David Muñoz

Personal information
- Full name: David Muñoz Pueyo
- Date of birth: 9 July 1997 (age 27)
- Place of birth: Zaragoza, Spain
- Height: 1.79 m (5 ft 10 in)
- Position(s): Forward

Team information
- Current team: Utrillas
- Number: 17

Youth career
- Olivar
- Zaragoza
- 2015–2016: Málaga

Senior career*
- Years: Team / Apps / (Gls)
- 2014–2015: Zaragoza B / 7 / (0)
- 2014–2015: Zaragoza / 3 / (0)
- 2015–2017: Málaga B / 23 / (5)
- 2017–2018: Logroñés B / 36 / (17)
- 2018–2019: San Juan / 37 / (7)
- 2019–2020: Sariñena / 26 / (2)
- 2020–2021: Sabiñánigo / 31 / (9)
- 2021–2022: Calamocha / 29 / (5)
- 2022–2023: Cuarte / 21 / (0)
- 2023: Calamocha / 6 / (0)
- 2024–: Utrillas / 18 / (2)

= David Muñoz (footballer) =

Spanish footballer

David Muñoz Pueyo (born 9 July 1997) is a Spanish footballer who plays for CD Utrillas as a forward.

==Club career==
After playing for lowly Olivar CF, Muñoz moved to Real Zaragoza, and progressed through the youth setup. On 16 July 2014 he was called up to the main squad, and also took part of the club's pre-season matches.

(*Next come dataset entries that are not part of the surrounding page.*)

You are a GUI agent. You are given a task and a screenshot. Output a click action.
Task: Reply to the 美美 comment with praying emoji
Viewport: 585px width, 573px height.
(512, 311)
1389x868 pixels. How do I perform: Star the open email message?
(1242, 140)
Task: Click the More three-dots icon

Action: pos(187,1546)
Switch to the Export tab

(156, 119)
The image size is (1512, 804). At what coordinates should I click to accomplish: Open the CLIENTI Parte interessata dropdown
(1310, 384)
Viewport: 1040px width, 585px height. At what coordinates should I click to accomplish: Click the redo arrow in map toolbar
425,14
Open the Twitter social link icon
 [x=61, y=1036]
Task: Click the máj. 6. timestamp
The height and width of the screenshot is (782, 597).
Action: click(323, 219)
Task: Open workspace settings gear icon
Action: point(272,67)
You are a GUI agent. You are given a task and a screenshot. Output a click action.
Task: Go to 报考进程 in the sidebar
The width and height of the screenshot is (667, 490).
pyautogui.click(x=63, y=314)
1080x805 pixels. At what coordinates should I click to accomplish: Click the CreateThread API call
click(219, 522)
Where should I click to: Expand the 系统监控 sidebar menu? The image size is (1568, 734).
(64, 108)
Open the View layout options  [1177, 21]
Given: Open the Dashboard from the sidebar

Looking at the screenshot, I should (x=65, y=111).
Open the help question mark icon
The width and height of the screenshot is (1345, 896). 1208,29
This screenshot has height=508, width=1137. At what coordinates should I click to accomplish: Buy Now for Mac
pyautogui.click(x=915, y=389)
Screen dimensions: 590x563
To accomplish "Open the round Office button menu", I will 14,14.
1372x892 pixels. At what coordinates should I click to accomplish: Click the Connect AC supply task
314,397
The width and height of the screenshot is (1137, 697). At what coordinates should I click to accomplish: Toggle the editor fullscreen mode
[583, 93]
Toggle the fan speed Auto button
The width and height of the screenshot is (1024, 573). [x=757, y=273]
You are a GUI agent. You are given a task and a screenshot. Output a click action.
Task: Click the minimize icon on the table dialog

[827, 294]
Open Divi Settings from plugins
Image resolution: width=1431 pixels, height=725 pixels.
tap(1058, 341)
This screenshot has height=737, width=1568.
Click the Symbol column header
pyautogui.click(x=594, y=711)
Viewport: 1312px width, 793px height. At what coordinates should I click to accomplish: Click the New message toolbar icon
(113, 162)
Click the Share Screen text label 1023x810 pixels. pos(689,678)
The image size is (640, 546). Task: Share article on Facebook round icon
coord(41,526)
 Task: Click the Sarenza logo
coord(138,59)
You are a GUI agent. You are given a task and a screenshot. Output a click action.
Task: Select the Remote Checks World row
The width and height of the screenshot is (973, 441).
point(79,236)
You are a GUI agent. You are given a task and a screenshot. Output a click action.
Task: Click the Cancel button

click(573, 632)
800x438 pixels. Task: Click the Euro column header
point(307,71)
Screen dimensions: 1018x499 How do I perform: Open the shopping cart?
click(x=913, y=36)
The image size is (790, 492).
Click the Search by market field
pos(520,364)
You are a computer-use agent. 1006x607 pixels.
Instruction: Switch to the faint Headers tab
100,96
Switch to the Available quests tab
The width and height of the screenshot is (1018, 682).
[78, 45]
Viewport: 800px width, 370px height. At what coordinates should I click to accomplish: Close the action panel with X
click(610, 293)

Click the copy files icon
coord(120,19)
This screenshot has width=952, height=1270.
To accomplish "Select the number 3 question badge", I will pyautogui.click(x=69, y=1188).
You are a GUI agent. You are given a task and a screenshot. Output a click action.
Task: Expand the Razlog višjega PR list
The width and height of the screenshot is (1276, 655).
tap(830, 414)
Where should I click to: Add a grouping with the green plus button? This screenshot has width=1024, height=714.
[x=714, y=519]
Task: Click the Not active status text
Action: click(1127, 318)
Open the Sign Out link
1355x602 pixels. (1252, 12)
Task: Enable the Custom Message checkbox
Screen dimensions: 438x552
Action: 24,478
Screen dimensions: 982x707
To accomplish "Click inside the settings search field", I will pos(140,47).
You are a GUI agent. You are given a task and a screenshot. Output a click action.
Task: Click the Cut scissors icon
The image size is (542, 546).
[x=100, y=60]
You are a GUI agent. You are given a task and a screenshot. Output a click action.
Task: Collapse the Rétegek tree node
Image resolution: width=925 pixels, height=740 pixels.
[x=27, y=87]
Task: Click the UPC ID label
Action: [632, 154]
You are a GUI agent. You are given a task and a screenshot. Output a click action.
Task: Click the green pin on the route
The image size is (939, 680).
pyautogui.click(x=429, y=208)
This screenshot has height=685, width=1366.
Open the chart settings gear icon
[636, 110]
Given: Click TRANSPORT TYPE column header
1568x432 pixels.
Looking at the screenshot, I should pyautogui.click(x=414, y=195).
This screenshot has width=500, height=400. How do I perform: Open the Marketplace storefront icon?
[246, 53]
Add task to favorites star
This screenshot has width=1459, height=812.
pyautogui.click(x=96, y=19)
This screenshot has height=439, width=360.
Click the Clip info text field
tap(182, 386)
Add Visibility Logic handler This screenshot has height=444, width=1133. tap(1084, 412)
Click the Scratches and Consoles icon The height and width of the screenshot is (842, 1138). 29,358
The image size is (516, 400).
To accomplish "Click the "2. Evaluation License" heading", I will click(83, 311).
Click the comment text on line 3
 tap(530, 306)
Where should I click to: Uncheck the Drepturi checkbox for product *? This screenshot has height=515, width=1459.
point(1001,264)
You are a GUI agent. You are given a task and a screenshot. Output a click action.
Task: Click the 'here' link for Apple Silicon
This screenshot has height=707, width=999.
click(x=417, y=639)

On 23 August 2014, before even having appeared for the B-side, Muñoz made his professional debut, starting in a 0–0 draw at Recreativo de Huelva in the Segunda División championship. The following 14 July he signed for Málaga CF, being initially assigned to the reserves in Tercera División.